STORED DATA section start
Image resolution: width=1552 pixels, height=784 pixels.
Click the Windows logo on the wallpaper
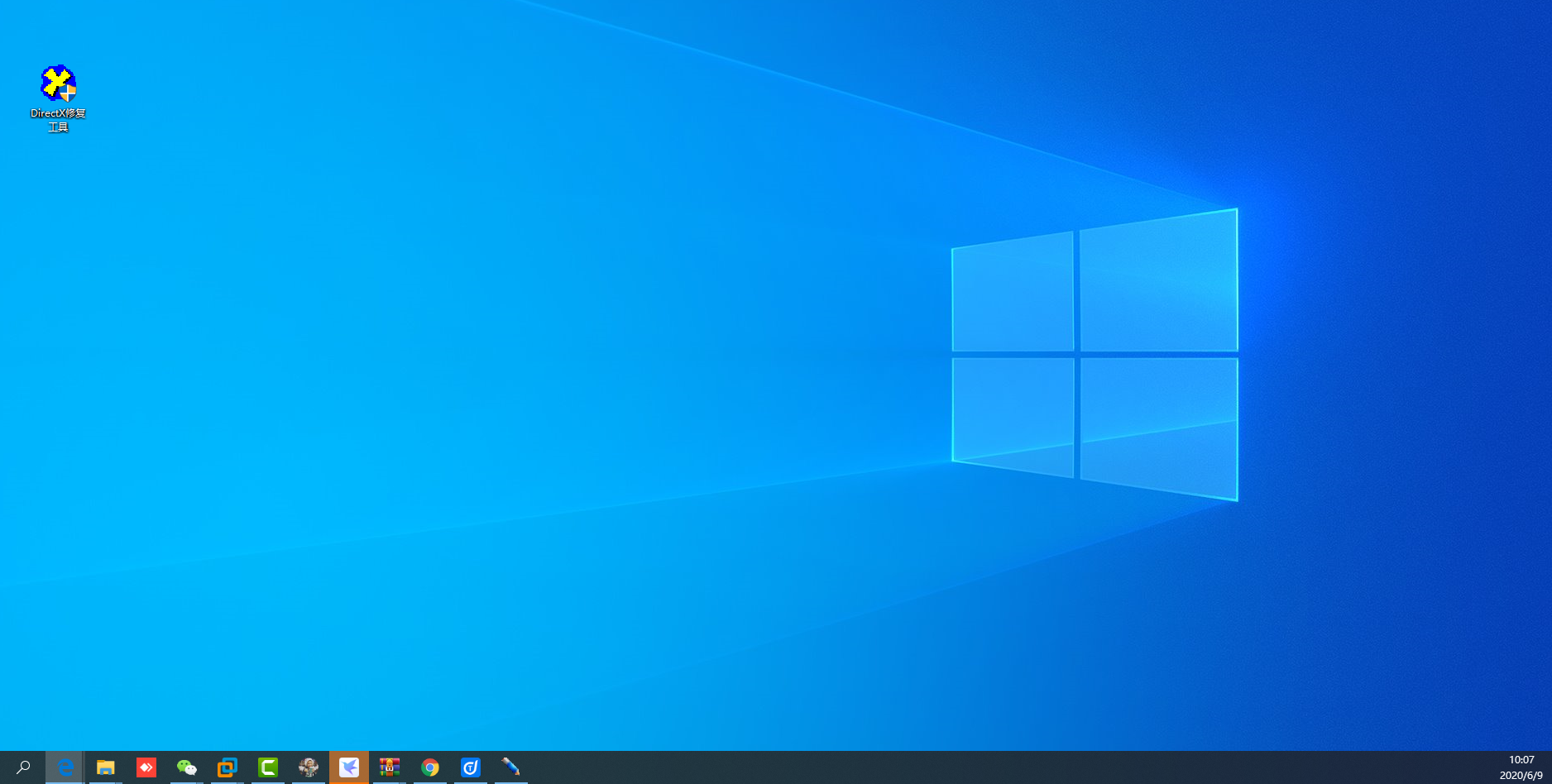1095,354
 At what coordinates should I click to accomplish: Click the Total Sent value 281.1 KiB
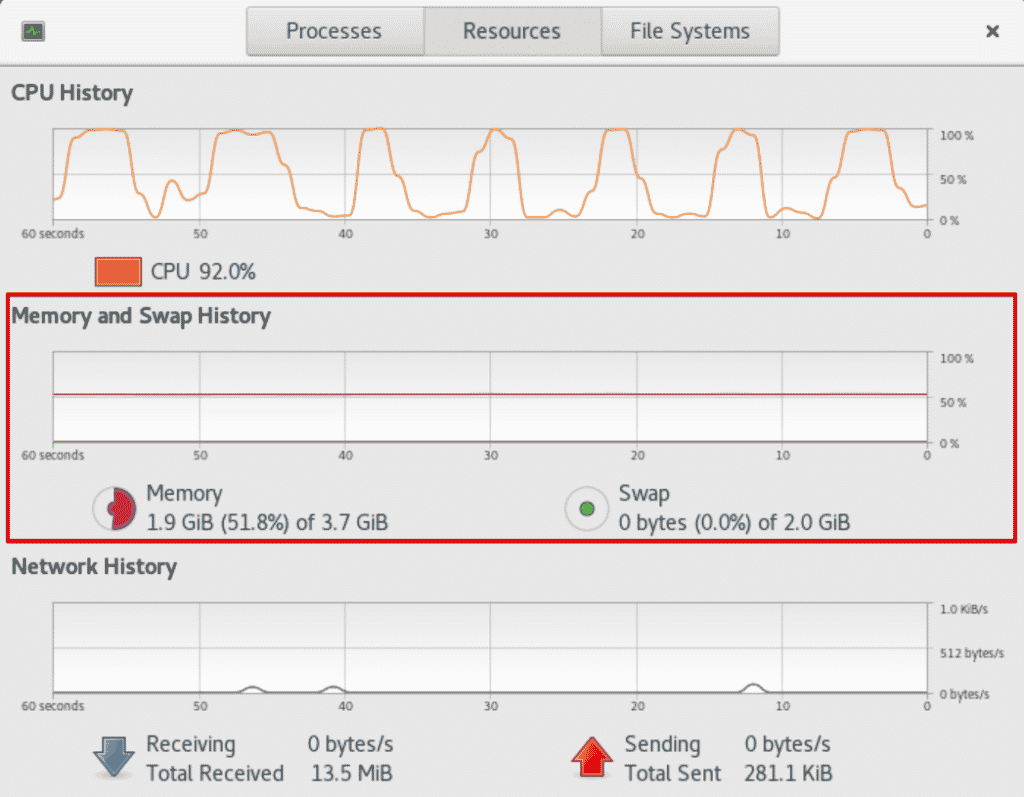tap(791, 773)
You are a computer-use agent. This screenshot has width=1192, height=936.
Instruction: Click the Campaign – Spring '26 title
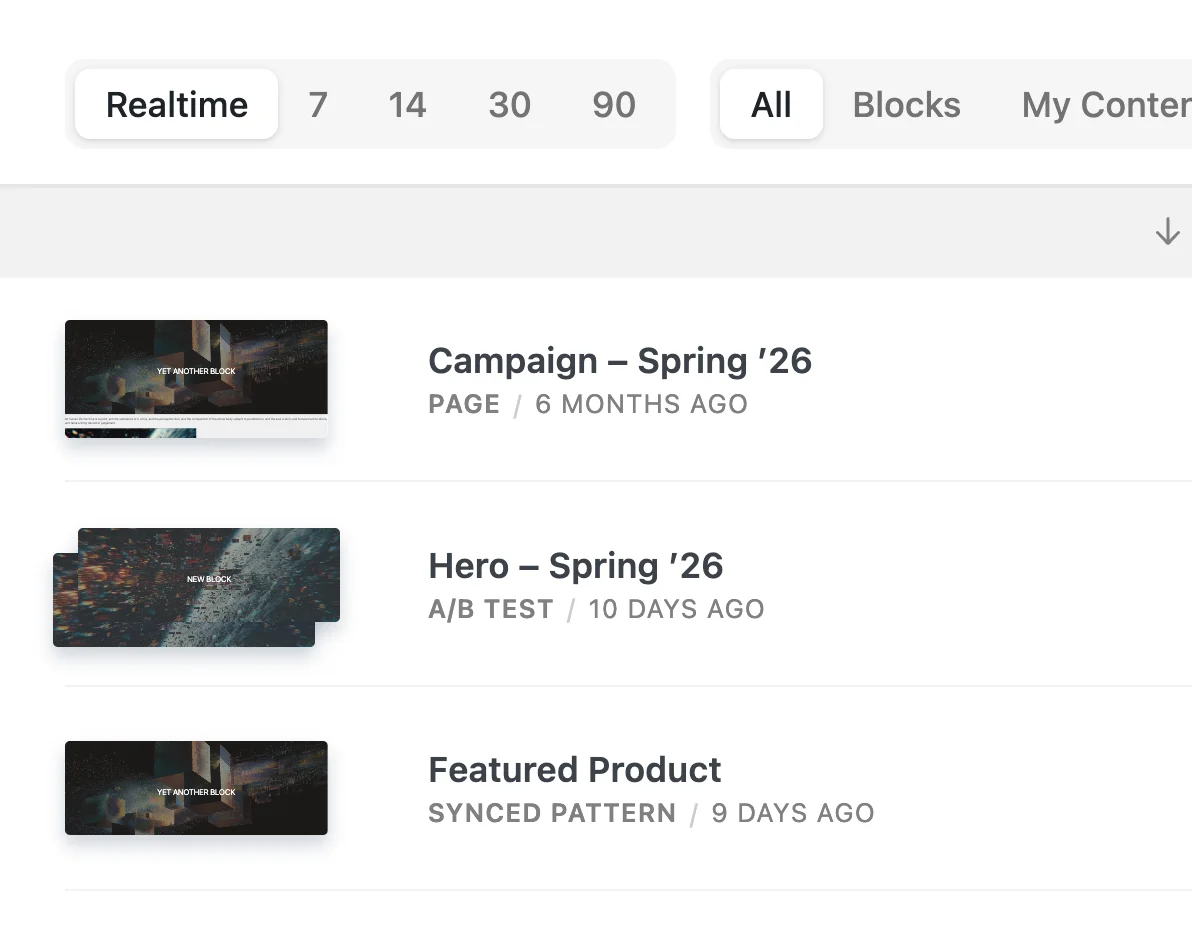pyautogui.click(x=620, y=361)
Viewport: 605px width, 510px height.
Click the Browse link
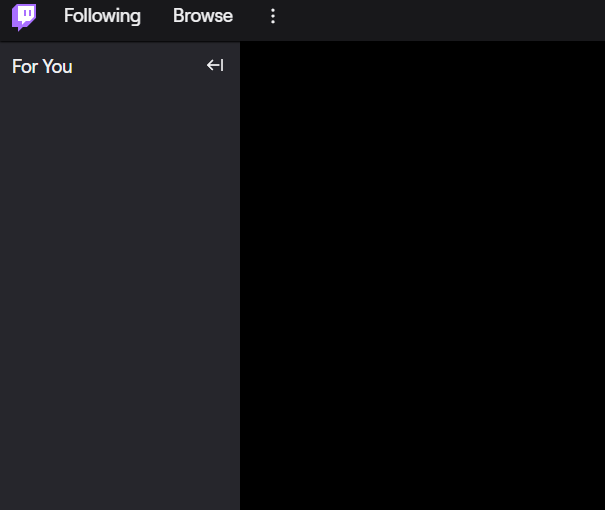[x=203, y=16]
STORED DATA section end
YOUR GOAL | Find every line in the records that holds the word "width", then state the count alone.

ANSWER SPACE | 3